This sargassum situation in the Caribbean isn’t over yet, and it seems to have some people spreading myths.
I have spent hours in the water with it, and all around it on the beaches at Tulum, Mexico. Most of the crap people fear about sargassum is simply not true.
My myth-busting is based purely on my own experience – I’m not a biologist or oceanographer.
Myth #1: ‘Green worms are all over the stuff.’
Nope – not true.
I have closely inspected many sargassum clumps over the last five weeks, and also earlier this year in January and March on previous trips. So far, I haven’t seen any worms anywhere.
That’s not to say there aren’t some somewhere. The seaweed is home to a ton of life I know nothing about. But there are definitely no green worms ‘all over’ the stuff.
Myth #2: ‘Parasites in the seaweed lay eggs in your skin.’
Then how are people snorkeling, diving, fishing, swimming?

- _Task 1_
List every activity that the passage on sargassum myths names in its closing sentence, which begins "Then how are people".
- _Task 2_
According to the passage on sargassum myths, on which beaches has the writer spent time around the seaweed?
- _Task 3_
Reproduce the passage on sargassum myths word for word, between "I have spent" and "Nope – not true.", inclusive.

- _Dataset excerpt_

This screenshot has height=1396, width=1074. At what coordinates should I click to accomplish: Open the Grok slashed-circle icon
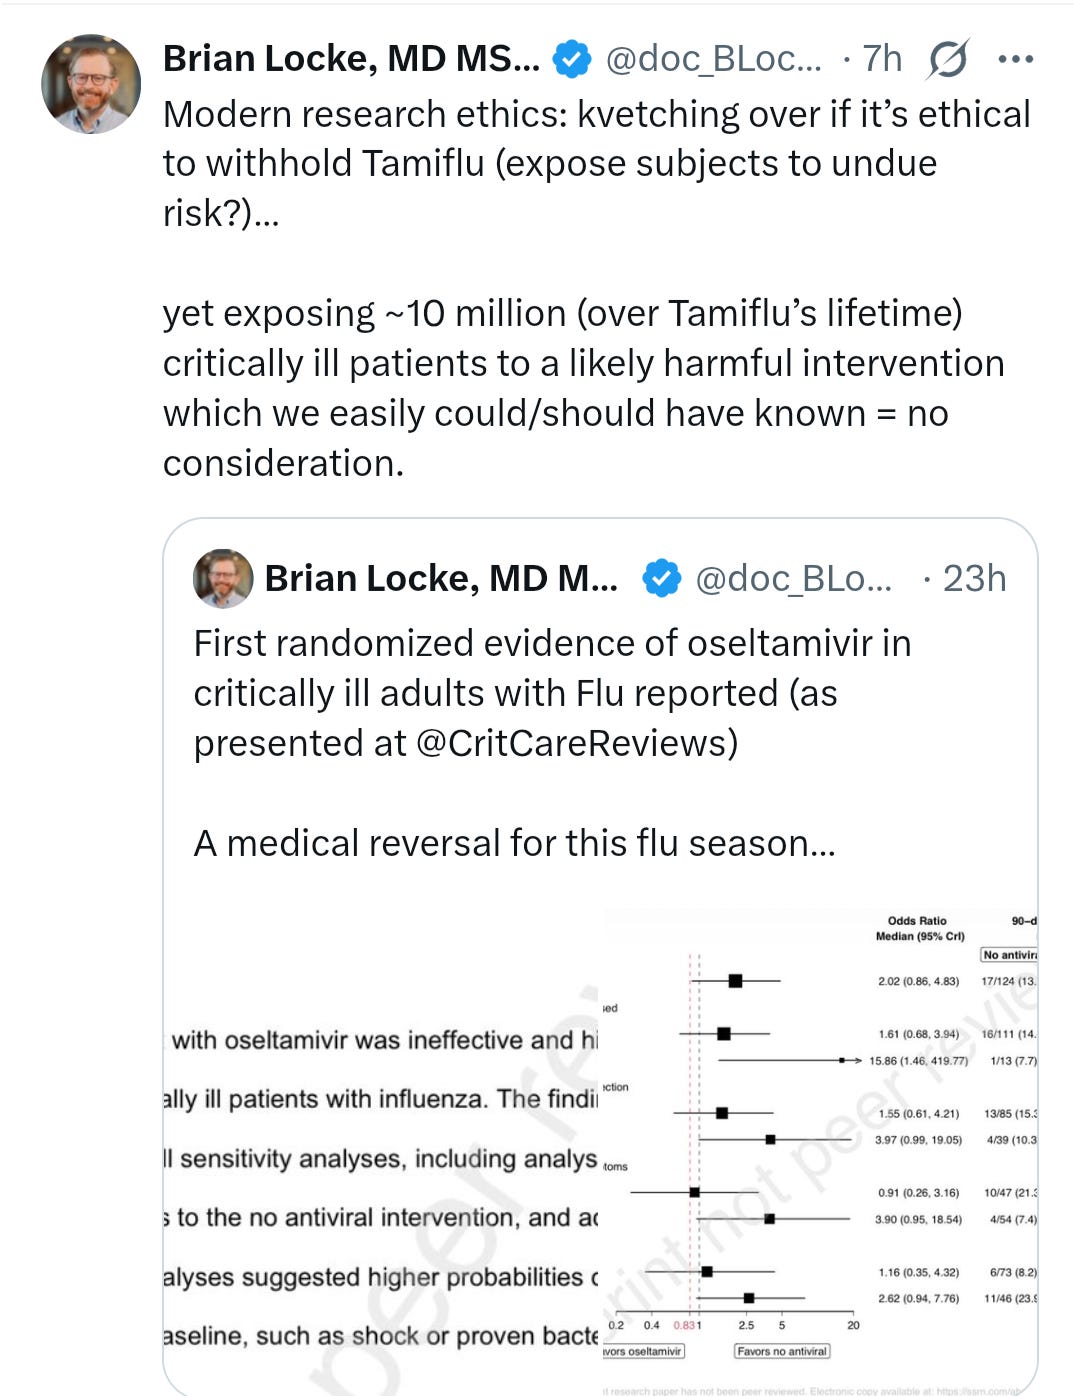947,59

- _Answer 1_
snorkeling, diving, fishing, swimming

- _Answer 2_
The beaches at Tulum, Mexico.

- _Answer 3_
I have spent hours in the water with it, and all around it on the beaches at Tulum, Mexico. Most of the crap people fear about sargassum is simply not true.
My myth-busting is based purely on my own experience – I’m not a biologist or oceanographer.
Myth #1: ‘Green worms are all over the stuff.’
Nope – not true.